On peut s’accorder à dire que tout bon roman ne se contente pas de suivre les codes prédéfinis par le genre auquel il appartient mais s’attache à y greffer quelque chose de nouveau. Les romans d’enquête n’échappent pas à la règle et le nouveau roman d’Abir Mukherjee, L’attaque du Calcutta-Darjeeling, paru aux éditions Liana Levi en est l’illustration.

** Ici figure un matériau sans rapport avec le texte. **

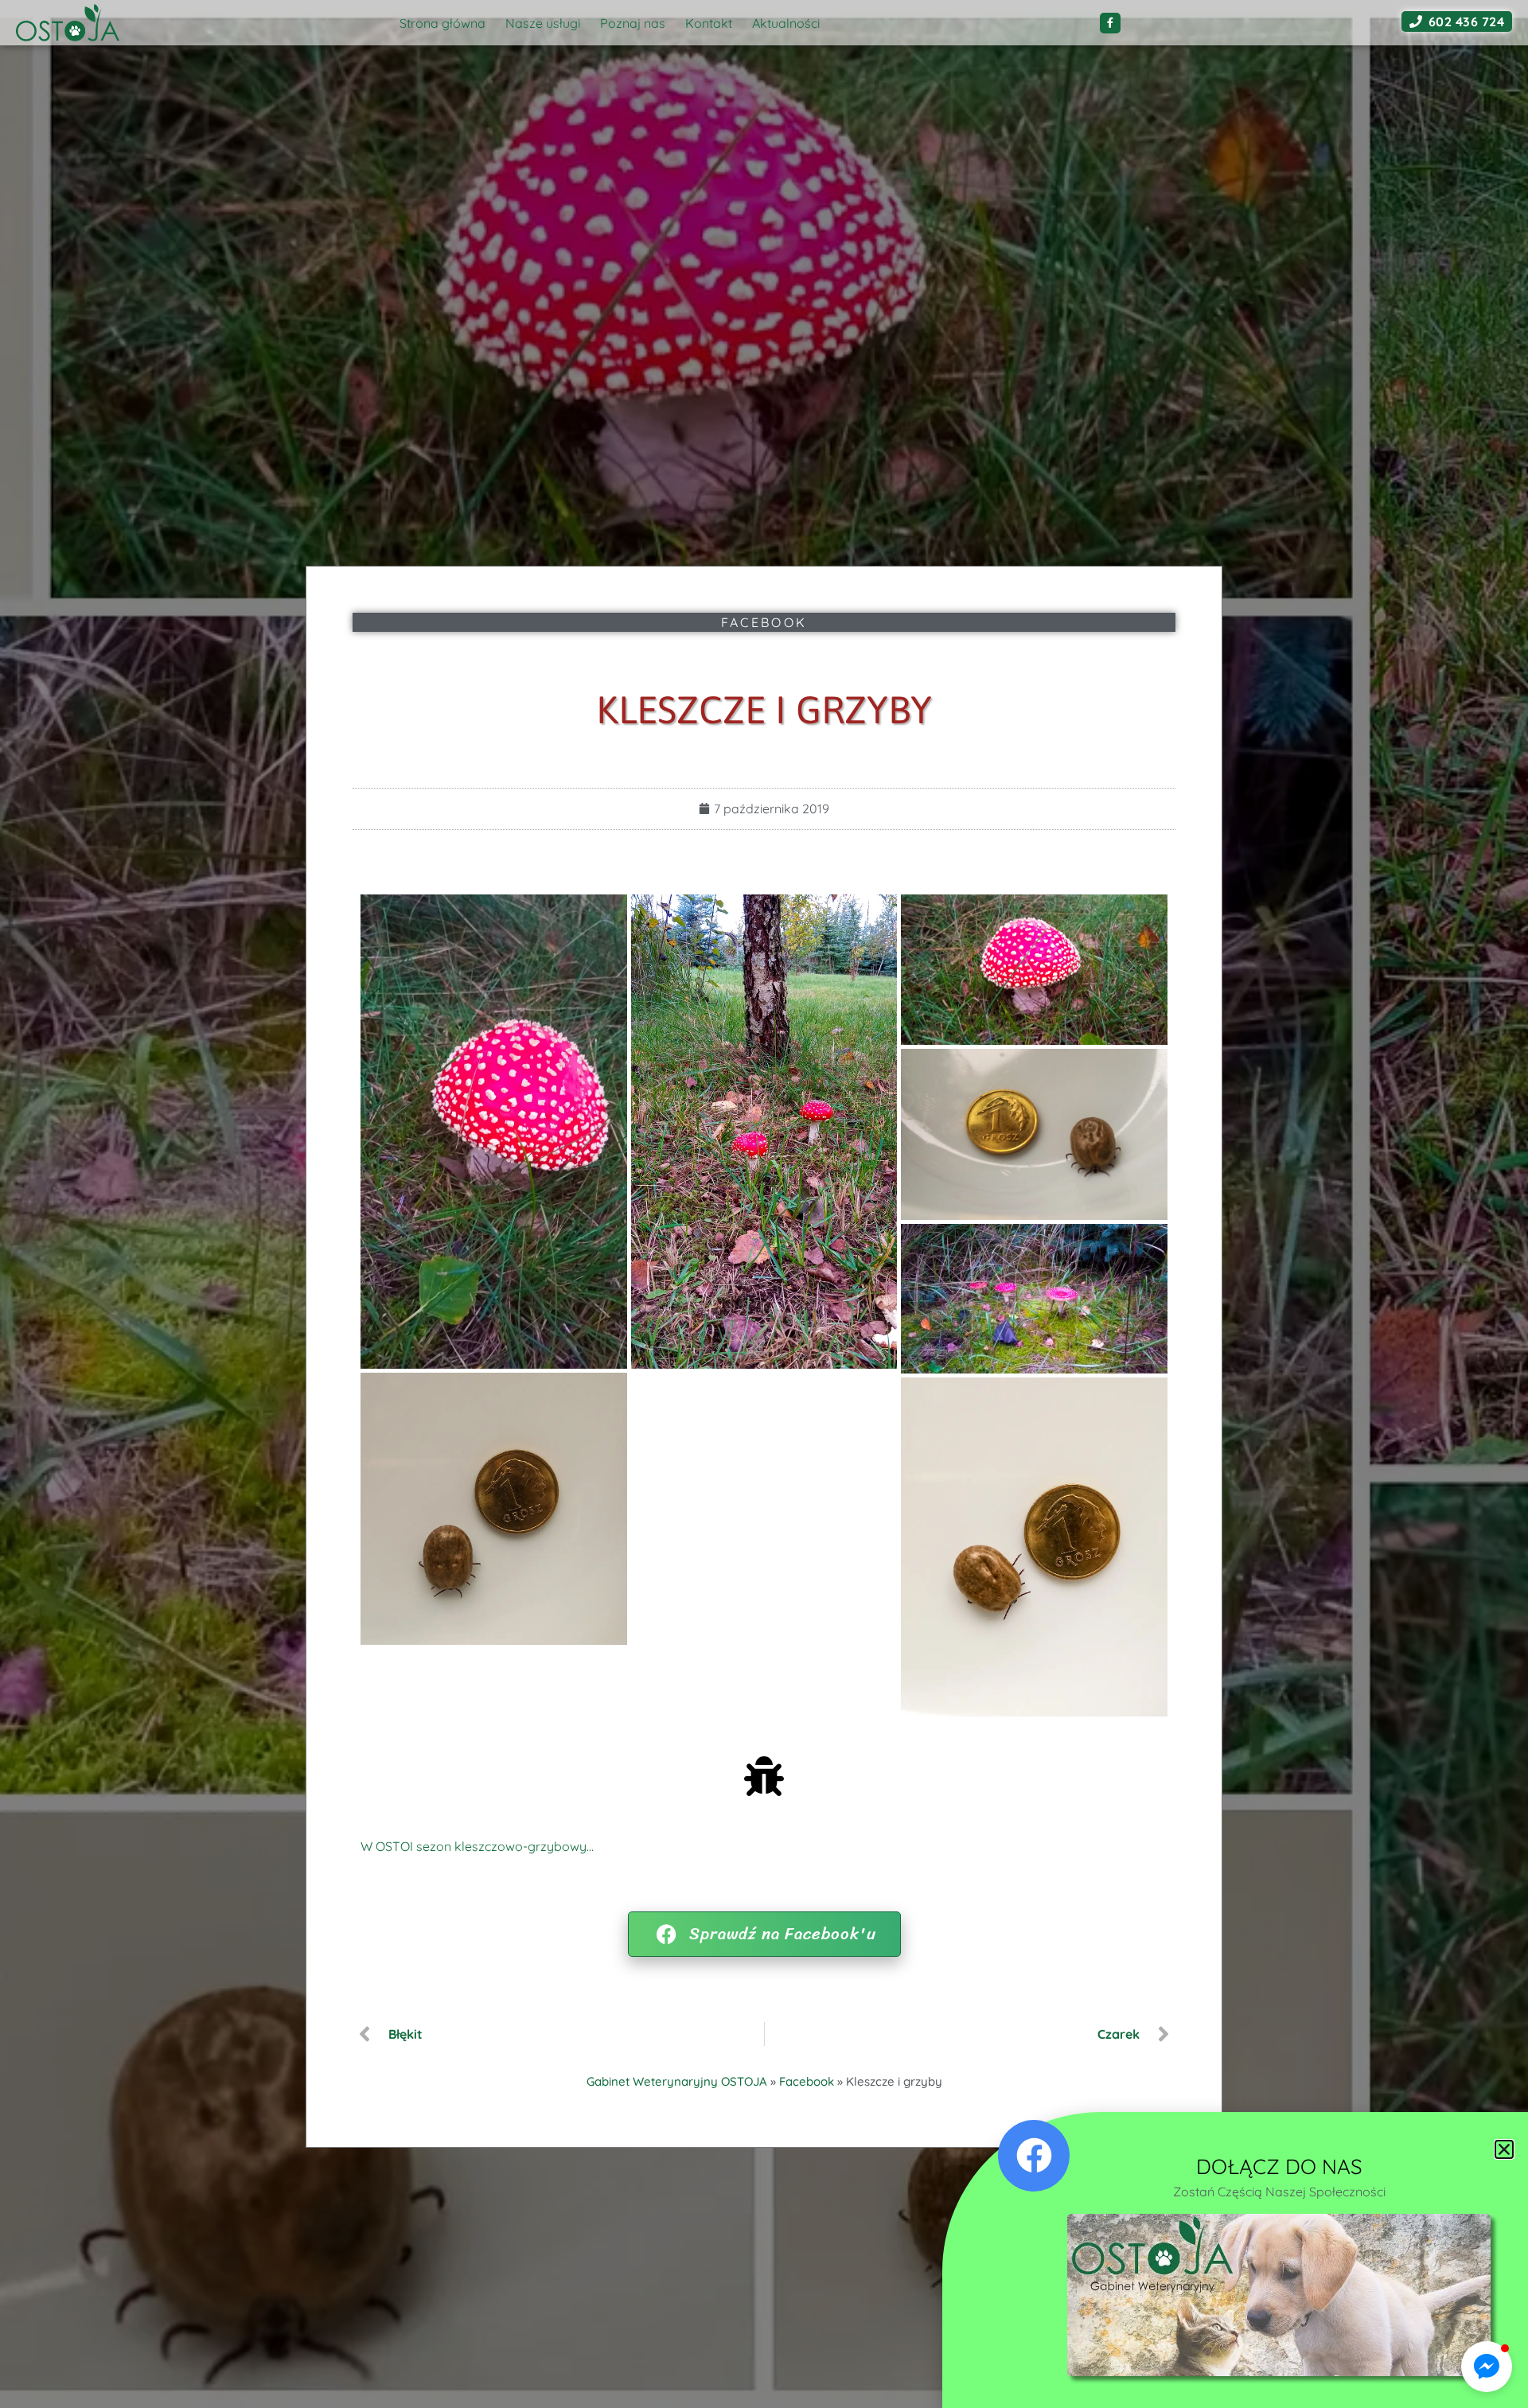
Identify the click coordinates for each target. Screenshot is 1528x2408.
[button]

Le synopsis est simple : Calcutta 1919. Le capitaine Wyndham débarque aux Indes britanniques après avoir quitté la pluie londonienne et Scotland Yard en espérant laisser au pays son spleen entretenu par les souvenirs d’une guerre sanglante et, du même coup, ses addictions. C’était sans compter Calcutta, sa chaleur accablante et la foule bigarrée qui y évolue plus ou moins aisément « comme si Dieu lui-même, dans un mouvement d’humeur, avait choisi dans la nature tout ce qui était abominable pour un Anglais et l’avait installé dans cet endroit maudit ». S’y ajoute le meurtre d’un haut fonctionnaire de l’administration coloniale dont le corps est retrouvé dans la ruelle d’un quartier peu fréquentable. Dans la bouche du mort, un message en bengali : « Dernier avertissement. Le sang coulera dans les rues. Quittez l’Inde ». Wyndham est assisté dans son enquête par deux figures antagonistes. D’un côté, l’inspecteur-adjoint Digby, un anglais ouvertement raciste à l’image de la société britannique des Indes, de l’autre, le brillant mais humble sergent Banerjee, un indien éduqué à Cambridge qui subit sa position « d’entre-deux ».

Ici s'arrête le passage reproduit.